Amazon S3
The Amazon S3 destination writes data to Amazon S3. For information about supported versions, see Supported Systems and Versions in the Data Collector documentation.
To write data to an Amazon Kinesis Firehose delivery system, use the Kinesis Firehose destination. To write data to Amazon Kinesis Streams, use the Kinesis Producer destination.
With the Amazon S3 destination, you configure the region, bucket, and common prefix to define where to write objects. You can use a partition prefix to specify the S3 partition to write to. You can configure a prefix and suffix for the object name, and a time basis and data time zone for the stage. You can also configure the destination to add tags to the Amazon S3 objects that it creates.
You configure the authentication method that the destination uses to connect to Amazon S3.
The Amazon S3 destination can write data asynchronously to improve performance when writing to multiple prefixes. You can configure advanced properties to tune performance.
You can configure the destination to use Amazon Web Services server-side encryption to protect the data written to Amazon S3. You can also use a proxy user and compress data with gzip when writing to Amazon S3.
The Amazon S3 destination creates an object for each batch of data written to Amazon S3.
You can also use a connection to configure the destination.
The destination can generate events for an event stream. For more information about the event framework, see Dataflow Triggers Overview.
Authentication Method
You can configure the Amazon S3 destination to authenticate with Amazon Web Services (AWS) using an instance profile or AWS access keys. When accessing a public bucket, you can connect anonymously using no authentication.
For more information about the authentication methods and details on how to configure each method, see Security in Amazon Stages.
Bucket
When you configure the bucket where records should be written, you can specify an exact bucket name or you can use an expression that evaluates to a bucket name.
For example, to write to buckets based on data in the Type field, you can use the
following expression to define the bucket: ${record:value('/Type)}
.
With this expression, the destination writes records to buckets based on the data in the Type field. If an expression evaluates to a bucket that does not exist, the destination handles the record based on the error handling configured in the stage.
If you use datetime variables in the expression, be sure to configure the time basis for the stage.
Partition Prefix
You can use a partition prefix to organize objects by partitions. You can use the partition prefix to write to existing partitions or to create new partitions as needed. When a partition specified in the partition prefix does not exist, the destination creates the partition.
You can specify an exact partition name for the partition prefix, or you can use an expression that evaluates to a partition name.
For example, to write to partitions based on data in the Country field, you can use the
following expression as the partition prefix:
${record:value('/Country')}
.
With this expression, the destination writes records to partitions based on the country data in the record, and creates partitions for countries that do not already have a partition.
If you use datetime variables in the expression, be sure to configure the time basis for the stage. You might also need to configure the Data Time Zone property.
Time Basis and Data Time Zone for Time-Based Buckets and Partition Prefixes
The time basis and the data time zone comprises the time used by the Amazon S3 destination to write records to a time-based bucket or partition prefix. When the configured bucket or partition prefix does not include time-based functions, you can ignore the time basis property.

§ STATED EXERCISE:
In the text on the Amazon S3 destination, what does the destination do when a partition specified in the partition prefix does not exist? Please answer in one sentence.

[Stored dataset items]

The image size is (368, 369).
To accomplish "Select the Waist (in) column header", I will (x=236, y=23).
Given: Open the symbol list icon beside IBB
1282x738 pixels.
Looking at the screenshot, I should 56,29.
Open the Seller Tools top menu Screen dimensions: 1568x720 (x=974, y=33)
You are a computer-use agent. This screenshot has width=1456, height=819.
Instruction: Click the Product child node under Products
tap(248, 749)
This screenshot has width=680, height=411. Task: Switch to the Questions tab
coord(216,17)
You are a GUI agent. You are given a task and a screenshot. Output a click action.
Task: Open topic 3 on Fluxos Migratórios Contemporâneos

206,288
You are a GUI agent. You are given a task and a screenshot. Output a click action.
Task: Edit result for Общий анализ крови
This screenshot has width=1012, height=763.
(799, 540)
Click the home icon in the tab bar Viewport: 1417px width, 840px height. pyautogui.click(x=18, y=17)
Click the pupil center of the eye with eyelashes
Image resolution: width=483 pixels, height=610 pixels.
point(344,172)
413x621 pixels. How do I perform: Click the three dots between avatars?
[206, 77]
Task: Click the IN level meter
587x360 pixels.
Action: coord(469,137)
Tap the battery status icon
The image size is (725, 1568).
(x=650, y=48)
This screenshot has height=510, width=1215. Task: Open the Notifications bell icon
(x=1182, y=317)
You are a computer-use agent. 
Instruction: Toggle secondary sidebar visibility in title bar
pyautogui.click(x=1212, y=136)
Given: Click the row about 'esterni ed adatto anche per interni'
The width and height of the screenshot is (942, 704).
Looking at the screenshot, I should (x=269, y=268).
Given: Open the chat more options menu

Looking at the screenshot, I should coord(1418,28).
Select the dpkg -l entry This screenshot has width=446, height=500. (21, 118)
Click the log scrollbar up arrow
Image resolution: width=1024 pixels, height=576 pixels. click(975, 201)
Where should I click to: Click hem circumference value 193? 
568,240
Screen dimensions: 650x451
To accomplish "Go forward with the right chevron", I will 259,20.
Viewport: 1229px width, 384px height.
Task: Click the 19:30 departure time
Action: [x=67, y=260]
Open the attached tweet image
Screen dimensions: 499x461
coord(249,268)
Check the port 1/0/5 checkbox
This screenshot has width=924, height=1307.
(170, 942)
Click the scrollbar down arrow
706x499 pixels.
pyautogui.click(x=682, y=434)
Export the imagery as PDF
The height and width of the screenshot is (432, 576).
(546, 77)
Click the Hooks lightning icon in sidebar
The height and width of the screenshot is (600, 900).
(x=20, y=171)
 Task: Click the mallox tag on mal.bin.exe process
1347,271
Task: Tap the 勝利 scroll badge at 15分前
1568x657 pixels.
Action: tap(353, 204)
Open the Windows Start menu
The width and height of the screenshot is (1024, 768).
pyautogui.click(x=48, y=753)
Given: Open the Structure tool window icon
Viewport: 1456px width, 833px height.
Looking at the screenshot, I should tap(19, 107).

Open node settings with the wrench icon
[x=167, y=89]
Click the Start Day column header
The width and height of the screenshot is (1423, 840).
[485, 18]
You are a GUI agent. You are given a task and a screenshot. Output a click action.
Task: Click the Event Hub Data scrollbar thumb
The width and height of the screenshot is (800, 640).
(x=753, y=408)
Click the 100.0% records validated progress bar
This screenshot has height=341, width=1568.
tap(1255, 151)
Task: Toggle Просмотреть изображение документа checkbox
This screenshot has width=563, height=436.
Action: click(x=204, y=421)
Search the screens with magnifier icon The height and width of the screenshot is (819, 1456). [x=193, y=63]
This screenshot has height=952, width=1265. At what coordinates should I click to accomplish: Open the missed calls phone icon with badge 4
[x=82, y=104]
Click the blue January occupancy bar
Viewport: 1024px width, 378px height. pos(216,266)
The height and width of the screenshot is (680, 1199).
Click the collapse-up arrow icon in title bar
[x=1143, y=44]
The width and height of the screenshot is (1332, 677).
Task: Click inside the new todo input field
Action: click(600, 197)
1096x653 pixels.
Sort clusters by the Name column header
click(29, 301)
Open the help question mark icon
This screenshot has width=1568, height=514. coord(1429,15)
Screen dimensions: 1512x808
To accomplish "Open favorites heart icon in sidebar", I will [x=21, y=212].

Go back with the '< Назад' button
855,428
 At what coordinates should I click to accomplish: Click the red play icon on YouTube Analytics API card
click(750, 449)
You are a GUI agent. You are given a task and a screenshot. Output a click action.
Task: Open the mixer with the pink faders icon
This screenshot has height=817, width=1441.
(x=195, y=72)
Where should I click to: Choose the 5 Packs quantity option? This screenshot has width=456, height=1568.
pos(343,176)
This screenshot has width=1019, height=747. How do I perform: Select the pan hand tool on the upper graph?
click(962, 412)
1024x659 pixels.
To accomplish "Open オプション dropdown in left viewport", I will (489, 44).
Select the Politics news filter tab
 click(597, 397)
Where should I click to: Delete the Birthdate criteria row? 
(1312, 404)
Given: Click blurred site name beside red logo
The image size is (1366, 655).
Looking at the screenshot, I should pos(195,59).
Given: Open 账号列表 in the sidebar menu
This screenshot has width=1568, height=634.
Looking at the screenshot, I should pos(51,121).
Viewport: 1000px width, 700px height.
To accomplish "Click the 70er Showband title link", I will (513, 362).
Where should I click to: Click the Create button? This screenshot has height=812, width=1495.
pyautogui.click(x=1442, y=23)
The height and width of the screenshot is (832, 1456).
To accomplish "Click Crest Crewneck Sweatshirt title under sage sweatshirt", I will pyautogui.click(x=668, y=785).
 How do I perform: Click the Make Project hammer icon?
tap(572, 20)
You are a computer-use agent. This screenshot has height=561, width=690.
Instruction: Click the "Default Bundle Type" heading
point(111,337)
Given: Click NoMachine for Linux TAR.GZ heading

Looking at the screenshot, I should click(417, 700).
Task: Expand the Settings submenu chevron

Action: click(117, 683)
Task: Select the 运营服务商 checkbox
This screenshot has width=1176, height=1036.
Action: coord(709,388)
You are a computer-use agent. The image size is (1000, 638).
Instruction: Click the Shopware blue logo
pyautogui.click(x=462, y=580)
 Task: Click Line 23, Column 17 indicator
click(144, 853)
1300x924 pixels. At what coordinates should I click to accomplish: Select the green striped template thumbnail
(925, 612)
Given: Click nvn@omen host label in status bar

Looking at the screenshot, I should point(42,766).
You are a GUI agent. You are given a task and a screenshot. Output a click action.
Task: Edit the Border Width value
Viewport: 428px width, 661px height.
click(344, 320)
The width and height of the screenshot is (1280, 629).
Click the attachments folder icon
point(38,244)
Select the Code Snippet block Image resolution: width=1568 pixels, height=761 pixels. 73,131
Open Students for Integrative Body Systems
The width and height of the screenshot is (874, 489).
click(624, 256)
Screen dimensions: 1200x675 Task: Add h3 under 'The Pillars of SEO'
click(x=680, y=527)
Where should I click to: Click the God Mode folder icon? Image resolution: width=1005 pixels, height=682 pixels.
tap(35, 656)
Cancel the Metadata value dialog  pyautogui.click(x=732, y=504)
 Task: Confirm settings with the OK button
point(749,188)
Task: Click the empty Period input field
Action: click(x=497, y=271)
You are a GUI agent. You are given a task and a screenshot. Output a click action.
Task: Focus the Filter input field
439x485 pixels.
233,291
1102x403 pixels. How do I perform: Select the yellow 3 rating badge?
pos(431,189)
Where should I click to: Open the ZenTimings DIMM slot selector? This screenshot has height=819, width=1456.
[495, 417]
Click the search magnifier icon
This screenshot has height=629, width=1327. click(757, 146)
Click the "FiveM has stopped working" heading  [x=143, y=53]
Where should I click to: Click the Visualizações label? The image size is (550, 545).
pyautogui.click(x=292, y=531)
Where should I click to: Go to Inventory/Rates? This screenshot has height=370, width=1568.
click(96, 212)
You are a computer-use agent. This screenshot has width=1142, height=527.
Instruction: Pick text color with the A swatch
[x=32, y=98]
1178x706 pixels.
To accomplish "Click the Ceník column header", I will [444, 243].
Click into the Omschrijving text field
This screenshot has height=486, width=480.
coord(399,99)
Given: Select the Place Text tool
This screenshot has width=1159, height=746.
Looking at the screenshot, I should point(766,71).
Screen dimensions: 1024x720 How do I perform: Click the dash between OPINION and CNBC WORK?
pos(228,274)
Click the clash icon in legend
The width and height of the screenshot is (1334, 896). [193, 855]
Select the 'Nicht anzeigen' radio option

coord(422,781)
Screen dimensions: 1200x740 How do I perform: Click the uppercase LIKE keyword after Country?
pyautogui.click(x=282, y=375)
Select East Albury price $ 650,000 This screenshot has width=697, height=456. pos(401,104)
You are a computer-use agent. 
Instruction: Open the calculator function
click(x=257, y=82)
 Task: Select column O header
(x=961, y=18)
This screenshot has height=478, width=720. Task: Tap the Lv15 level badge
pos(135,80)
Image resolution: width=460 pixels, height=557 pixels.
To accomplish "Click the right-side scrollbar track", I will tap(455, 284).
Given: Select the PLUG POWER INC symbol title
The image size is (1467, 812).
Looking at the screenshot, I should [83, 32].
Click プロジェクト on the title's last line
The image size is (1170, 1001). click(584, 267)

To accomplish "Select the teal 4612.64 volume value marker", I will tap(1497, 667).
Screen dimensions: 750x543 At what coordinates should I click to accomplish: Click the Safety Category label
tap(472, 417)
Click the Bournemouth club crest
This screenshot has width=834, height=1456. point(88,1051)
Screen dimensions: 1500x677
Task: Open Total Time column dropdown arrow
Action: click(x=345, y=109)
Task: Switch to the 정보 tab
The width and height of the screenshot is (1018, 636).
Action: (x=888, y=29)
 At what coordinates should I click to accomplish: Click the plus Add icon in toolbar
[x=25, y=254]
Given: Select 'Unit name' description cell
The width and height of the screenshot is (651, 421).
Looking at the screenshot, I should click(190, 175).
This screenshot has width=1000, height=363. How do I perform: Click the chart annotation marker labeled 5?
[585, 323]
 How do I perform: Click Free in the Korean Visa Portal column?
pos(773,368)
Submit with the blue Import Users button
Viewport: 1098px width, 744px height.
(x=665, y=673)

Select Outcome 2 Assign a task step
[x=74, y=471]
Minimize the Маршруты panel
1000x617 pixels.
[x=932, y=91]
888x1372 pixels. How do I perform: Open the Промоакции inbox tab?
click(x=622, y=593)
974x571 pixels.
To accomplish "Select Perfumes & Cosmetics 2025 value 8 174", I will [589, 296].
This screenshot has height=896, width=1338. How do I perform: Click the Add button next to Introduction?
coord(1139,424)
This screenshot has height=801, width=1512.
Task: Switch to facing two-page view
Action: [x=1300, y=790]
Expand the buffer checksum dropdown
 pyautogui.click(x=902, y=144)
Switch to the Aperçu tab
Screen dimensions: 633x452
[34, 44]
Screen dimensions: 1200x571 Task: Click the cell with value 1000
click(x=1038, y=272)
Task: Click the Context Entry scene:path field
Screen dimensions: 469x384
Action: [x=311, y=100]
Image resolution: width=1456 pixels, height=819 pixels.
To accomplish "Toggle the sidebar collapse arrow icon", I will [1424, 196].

§ WRITTEN ANSWER:
The destination creates the partition.